Re: Interresting thread in comp.lang.eiffel

["Ken Garlington" <Ken.Garlington@computer.org>]

"Joachim Durchholz" <joachim dot durchholz@halstenbach.com> wrote in message
news:8kl25k$2q7k0$1@ID-9852.news.cis.dfn.de...
> Ken Garlington <Ken.Garlington@computer.org> wrote:
> > "Joachim Durchholz" <joachim dot durchholz@halstenbach.com> wrote:
> > > In other words: had DbC been applied not only to the software but
> also
> > > the the software-IRS interface,
> >
> > What do you mean by a software-IRS interface?
>
> The IRS is a piece of hardware from the point of view of the main
> controlling software of the Ariane, right?

If by "main controlling software" you mean the software in the On-Board
Computer (the flight control computer, in my parlance), the IRS is a bit
stream coming over a bus. If you're talking about the OBC detecting the
invalid data that happened as a consequence of both IRSs going off-line,
here are the likely contracts and their weaknesses:

1. Range check - As I note in my paper, this is typically a poor type of
check for bus related data if the data is scaled. In other words, all
possible bit patterns are in range.

2. Delta check - You can look to see if the value changes within a small
time period at a much faster rate than physically possible. Sometimes works,
but is prone to false alarms and is only valid in a statistical sense (a
failure can easily generate a value that passes a delta check).

2. Redundant data comparison - The data from the active SRI could be
compared with the hot standby SRI. If the data was different, you'd know
there was a problem. This works well to isolate hardware errors (since two
like devices rarely fail simultaneously, at least that's the usual
assumption). However, if there's a common-mode failure (like in this case,
with software), the data is wrong from both sources and this kind of
contract can easily fail.

3. Comparison with unlike data source: We do this with fighter aircraft by
doing sanity checks of IRS data with information derived from air data
sensors, for example. Air data sensors aren't quite as feasible with
rockets, however (something to do with vacuum :). In addition, of course,
you get to pay for the extra hardware.

4. Comparison with internal model: You can write a predictive model that
generates a rough estimate of the correct value, and use that as a sanity
check of the input over time. It sorta works for mechanical devices such as
actuators; I've never seen something like that work for an inertial system.

The right answer, of course, would be for the SRI to set a bit saying it was
off-line. Why this wasn't part of the spec, I don't know, unless they
thought it was useless (see below). This wouldn't require a contract to use.
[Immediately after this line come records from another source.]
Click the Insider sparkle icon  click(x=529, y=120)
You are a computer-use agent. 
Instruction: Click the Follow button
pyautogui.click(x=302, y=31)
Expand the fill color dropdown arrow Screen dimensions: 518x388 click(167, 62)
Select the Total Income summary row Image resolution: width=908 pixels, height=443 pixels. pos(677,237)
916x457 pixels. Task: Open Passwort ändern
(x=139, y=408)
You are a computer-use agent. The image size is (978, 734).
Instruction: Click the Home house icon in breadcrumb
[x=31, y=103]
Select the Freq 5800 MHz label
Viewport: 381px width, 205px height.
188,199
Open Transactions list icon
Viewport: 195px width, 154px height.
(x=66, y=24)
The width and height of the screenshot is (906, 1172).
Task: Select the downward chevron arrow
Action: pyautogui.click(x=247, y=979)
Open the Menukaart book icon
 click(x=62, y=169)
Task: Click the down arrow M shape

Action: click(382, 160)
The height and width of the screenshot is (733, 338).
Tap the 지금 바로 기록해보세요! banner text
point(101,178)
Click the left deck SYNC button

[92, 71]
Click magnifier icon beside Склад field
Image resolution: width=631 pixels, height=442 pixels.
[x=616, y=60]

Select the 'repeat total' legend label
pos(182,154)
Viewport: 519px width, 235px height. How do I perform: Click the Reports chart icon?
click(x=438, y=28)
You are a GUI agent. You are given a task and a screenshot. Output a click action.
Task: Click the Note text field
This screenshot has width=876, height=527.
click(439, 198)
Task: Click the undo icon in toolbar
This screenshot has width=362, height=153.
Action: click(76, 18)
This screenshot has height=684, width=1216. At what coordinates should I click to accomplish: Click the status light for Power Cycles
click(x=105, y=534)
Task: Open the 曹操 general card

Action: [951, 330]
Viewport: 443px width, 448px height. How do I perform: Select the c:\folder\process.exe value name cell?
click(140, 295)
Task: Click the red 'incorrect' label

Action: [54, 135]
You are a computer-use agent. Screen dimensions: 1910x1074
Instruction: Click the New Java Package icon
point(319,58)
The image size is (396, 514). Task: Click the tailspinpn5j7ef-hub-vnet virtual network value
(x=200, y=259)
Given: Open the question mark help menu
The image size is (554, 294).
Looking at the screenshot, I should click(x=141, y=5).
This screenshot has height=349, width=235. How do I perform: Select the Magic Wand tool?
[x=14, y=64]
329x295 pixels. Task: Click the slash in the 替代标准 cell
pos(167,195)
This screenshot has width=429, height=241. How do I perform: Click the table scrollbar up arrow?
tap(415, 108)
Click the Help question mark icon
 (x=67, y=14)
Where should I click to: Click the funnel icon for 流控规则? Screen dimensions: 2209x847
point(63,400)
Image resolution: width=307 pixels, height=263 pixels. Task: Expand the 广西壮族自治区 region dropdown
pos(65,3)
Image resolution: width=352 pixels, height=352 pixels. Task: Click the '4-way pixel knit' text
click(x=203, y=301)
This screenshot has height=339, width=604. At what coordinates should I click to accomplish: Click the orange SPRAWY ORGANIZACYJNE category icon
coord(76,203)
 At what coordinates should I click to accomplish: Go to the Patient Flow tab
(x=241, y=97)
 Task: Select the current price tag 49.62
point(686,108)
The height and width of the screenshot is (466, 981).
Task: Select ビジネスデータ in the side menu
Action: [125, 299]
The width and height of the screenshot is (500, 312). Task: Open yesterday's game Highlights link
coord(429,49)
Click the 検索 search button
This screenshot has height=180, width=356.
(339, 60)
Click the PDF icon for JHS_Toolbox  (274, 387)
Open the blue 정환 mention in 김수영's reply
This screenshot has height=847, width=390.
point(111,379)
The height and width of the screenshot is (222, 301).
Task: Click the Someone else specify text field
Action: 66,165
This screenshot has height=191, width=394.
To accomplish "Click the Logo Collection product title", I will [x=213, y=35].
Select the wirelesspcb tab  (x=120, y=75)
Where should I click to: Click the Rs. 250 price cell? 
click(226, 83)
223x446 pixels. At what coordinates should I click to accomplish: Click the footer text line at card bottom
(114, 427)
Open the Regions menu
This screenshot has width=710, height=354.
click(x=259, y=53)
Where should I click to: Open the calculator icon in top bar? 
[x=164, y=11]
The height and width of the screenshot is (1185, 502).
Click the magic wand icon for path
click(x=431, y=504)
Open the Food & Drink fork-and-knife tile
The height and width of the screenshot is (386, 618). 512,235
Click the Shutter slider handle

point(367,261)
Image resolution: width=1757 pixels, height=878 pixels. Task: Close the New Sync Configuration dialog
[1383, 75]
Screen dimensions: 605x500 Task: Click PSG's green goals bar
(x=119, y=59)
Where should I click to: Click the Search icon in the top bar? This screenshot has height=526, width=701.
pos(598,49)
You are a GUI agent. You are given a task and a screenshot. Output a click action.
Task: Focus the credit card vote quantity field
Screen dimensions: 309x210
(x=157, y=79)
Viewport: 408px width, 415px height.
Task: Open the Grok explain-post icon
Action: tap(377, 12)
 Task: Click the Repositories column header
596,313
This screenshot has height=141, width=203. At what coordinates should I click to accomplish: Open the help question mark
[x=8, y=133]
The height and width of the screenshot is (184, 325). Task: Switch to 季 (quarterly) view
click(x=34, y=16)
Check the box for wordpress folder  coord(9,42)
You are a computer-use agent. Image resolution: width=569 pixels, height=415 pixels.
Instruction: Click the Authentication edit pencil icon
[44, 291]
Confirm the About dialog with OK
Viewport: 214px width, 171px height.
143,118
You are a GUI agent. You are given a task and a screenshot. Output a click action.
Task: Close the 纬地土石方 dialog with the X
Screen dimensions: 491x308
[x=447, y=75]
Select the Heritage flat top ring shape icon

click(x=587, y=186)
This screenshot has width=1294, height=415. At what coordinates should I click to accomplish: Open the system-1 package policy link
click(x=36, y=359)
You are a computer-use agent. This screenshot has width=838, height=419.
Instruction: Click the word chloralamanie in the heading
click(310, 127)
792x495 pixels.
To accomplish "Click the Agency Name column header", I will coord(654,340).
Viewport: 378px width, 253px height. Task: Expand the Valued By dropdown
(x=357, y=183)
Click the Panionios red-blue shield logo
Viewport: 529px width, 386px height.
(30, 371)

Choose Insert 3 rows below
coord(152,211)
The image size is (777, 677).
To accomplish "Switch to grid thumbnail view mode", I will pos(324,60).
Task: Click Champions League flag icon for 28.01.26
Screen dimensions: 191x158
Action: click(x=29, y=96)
So, unless you post a _real example_ of how a contact would have helped in
this case, I remain skeptical.

Of course, this may be a moot point. If you're going to wait to detect the
error when it reaches the OBC, you've still got a problem. Now that the OBC
knows it is receiving no data regarding the actual course of the rocket,
what does it do? A slightly-inaccurate, but potentially illuminating example
is: Suppose you're driving your car in rush-hour traffic, and someone
suddenly throws black paint on the windshield, and all the windows. Putting
aside such obvious fixes as breaking or rolling down a window (in other
words, using an alternate sensor), what do you do? You could jam on the
brakes (which a rocket or airplane can't do, unfortunately), or you could
take your last known information and try to guess how to turn the wheel  so
that you get to the shoulder safely (what I usually call standby gains). I
don't know how successful that is with a rocket; it works OK with an
airplane, but it's a much more benign environment.